PROBLEM REQUIREMENTS — In the rows below, rename every "screenshot" to "screen image" and keep everything else the same. Leave the pictures out of your answer.

──────── RECORD EXCERPTS

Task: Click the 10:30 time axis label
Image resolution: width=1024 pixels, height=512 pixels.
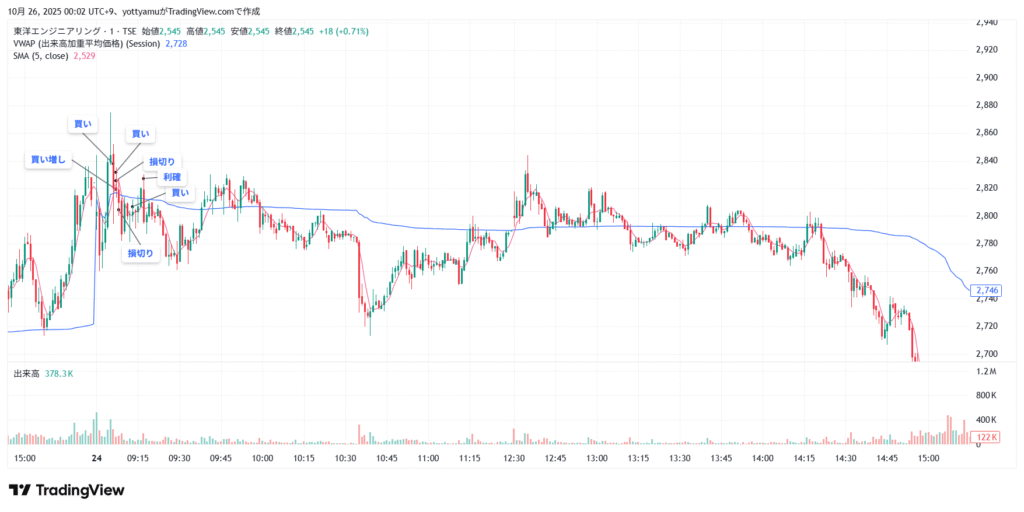Action: 346,457
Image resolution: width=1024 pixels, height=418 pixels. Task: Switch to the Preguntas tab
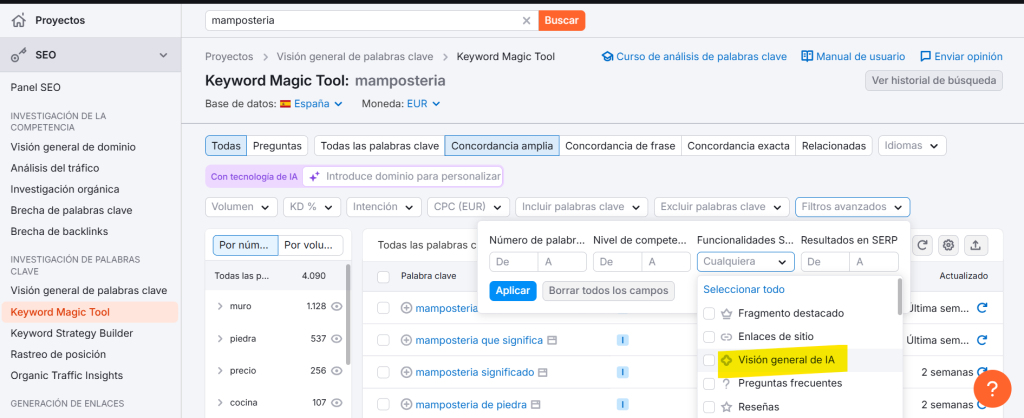point(277,146)
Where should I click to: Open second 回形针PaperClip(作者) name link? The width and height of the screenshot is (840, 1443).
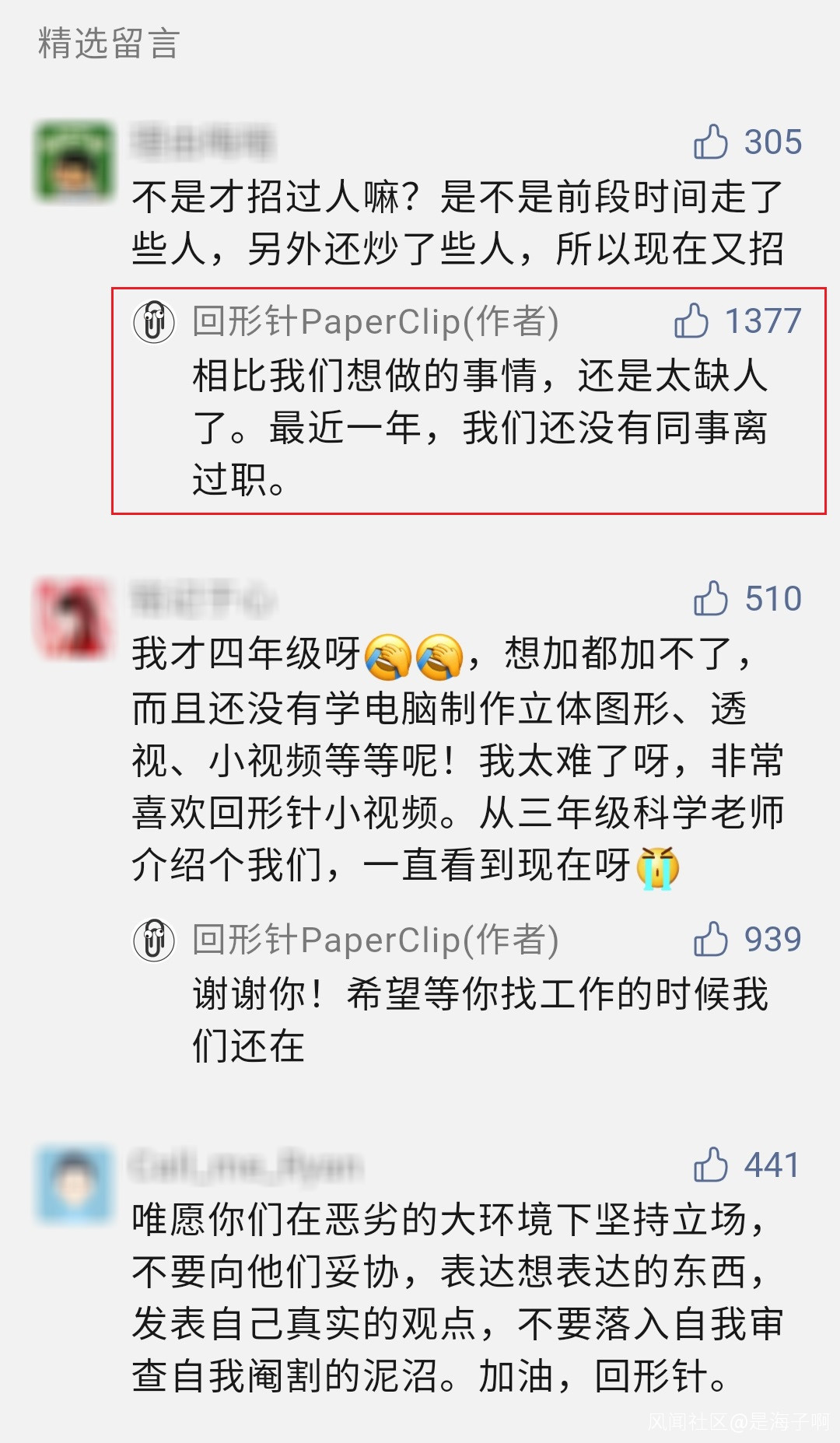[x=376, y=940]
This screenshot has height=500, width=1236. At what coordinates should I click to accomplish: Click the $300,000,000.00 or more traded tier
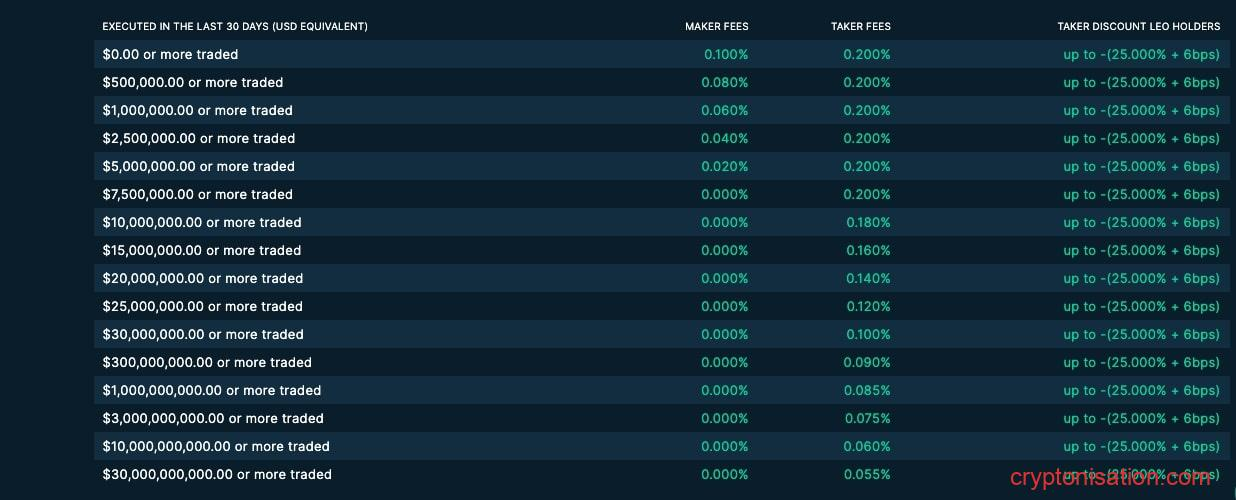click(x=207, y=362)
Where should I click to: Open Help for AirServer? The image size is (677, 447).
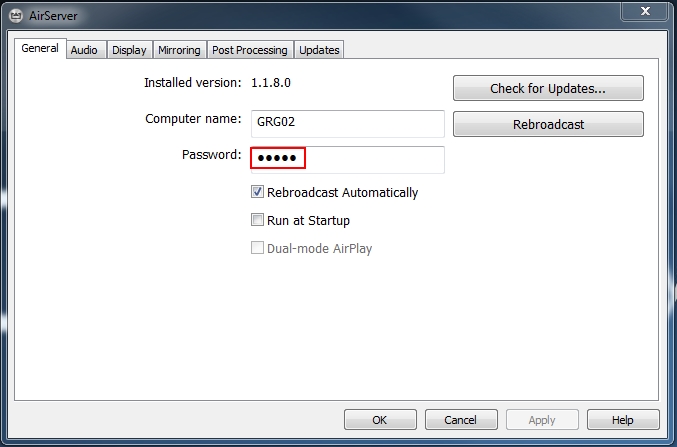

────────────────

TASK RESULT —
Task: Click the 10:30 time axis label
Image resolution: width=1024 pixels, height=512 pixels.
Action: 346,457
Image resolution: width=1024 pixels, height=418 pixels. Task: Switch to the Preguntas tab
point(277,146)
Where should I click to: Open second 回形针PaperClip(作者) name link? The width and height of the screen image is (840, 1443).
[x=376, y=940]
This screen image has height=500, width=1236. At what coordinates should I click to accomplish: Click the $300,000,000.00 or more traded tier
click(x=207, y=362)
Where should I click to: Open Help for AirServer? The image size is (677, 447).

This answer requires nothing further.